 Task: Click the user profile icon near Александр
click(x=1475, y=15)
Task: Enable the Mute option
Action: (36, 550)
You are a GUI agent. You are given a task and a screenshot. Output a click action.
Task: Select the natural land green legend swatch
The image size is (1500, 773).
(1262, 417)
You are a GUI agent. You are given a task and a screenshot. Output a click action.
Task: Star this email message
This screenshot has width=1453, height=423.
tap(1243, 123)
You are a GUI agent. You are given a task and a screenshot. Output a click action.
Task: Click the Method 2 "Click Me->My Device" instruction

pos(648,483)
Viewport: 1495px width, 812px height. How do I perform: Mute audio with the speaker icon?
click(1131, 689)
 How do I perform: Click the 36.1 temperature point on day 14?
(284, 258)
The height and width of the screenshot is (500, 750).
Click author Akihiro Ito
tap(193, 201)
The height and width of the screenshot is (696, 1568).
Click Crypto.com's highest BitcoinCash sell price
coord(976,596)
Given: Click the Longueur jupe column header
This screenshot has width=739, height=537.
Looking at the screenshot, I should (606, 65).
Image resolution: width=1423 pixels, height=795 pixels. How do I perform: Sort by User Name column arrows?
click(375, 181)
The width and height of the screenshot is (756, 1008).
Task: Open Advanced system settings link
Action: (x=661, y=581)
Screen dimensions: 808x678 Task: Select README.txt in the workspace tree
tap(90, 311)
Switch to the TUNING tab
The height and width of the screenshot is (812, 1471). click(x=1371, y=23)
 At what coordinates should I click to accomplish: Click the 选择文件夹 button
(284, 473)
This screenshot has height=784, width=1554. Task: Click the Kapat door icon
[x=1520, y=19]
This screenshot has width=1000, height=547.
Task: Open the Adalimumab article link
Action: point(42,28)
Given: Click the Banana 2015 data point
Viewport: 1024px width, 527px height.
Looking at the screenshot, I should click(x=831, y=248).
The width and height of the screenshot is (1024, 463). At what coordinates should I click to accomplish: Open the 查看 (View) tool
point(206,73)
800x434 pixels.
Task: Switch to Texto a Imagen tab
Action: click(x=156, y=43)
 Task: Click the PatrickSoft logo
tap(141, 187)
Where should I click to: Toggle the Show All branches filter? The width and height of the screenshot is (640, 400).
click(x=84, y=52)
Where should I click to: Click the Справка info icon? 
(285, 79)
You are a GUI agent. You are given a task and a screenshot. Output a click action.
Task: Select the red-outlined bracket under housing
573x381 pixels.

++++++

§ **WORK REQUIRED**
Reproduce every one of the records above verbatim, line for line, without altering anything.

§ **WRITTEN ANSWER**
 Task: Click the user profile icon near Александр
click(x=1475, y=15)
Task: Enable the Mute option
Action: (36, 550)
You are a GUI agent. You are given a task and a screenshot. Output a click action.
Task: Select the natural land green legend swatch
The image size is (1500, 773).
(1262, 417)
You are a GUI agent. You are given a task and a screenshot. Output a click action.
Task: Star this email message
This screenshot has width=1453, height=423.
tap(1243, 123)
You are a GUI agent. You are given a task and a screenshot. Output a click action.
Task: Click the Method 2 "Click Me->My Device" instruction

pos(648,483)
Viewport: 1495px width, 812px height. How do I perform: Mute audio with the speaker icon?
click(1131, 689)
 How do I perform: Click the 36.1 temperature point on day 14?
(284, 258)
The height and width of the screenshot is (500, 750).
Click author Akihiro Ito
tap(193, 201)
The height and width of the screenshot is (696, 1568).
Click Crypto.com's highest BitcoinCash sell price
coord(976,596)
Given: Click the Longueur jupe column header
This screenshot has width=739, height=537.
Looking at the screenshot, I should (606, 65).
Image resolution: width=1423 pixels, height=795 pixels. How do I perform: Sort by User Name column arrows?
click(375, 181)
The width and height of the screenshot is (756, 1008).
Task: Open Advanced system settings link
Action: (x=661, y=581)
Screen dimensions: 808x678 Task: Select README.txt in the workspace tree
tap(90, 311)
Switch to the TUNING tab
The height and width of the screenshot is (812, 1471). click(x=1371, y=23)
 At what coordinates should I click to accomplish: Click the 选择文件夹 button
(284, 473)
This screenshot has height=784, width=1554. Task: Click the Kapat door icon
[x=1520, y=19]
This screenshot has width=1000, height=547.
Task: Open the Adalimumab article link
Action: point(42,28)
Given: Click the Banana 2015 data point
Viewport: 1024px width, 527px height.
Looking at the screenshot, I should click(x=831, y=248).
The width and height of the screenshot is (1024, 463). At what coordinates should I click to accomplish: Open the 查看 (View) tool
point(206,73)
800x434 pixels.
Task: Switch to Texto a Imagen tab
Action: click(x=156, y=43)
 Task: Click the PatrickSoft logo
tap(141, 187)
Where should I click to: Toggle the Show All branches filter? The width and height of the screenshot is (640, 400).
click(x=84, y=52)
Where should I click to: Click the Справка info icon? 
(285, 79)
You are a GUI agent. You are given a task and a screenshot. Output a click action.
Task: Select the red-outlined bracket under housing
573x381 pixels.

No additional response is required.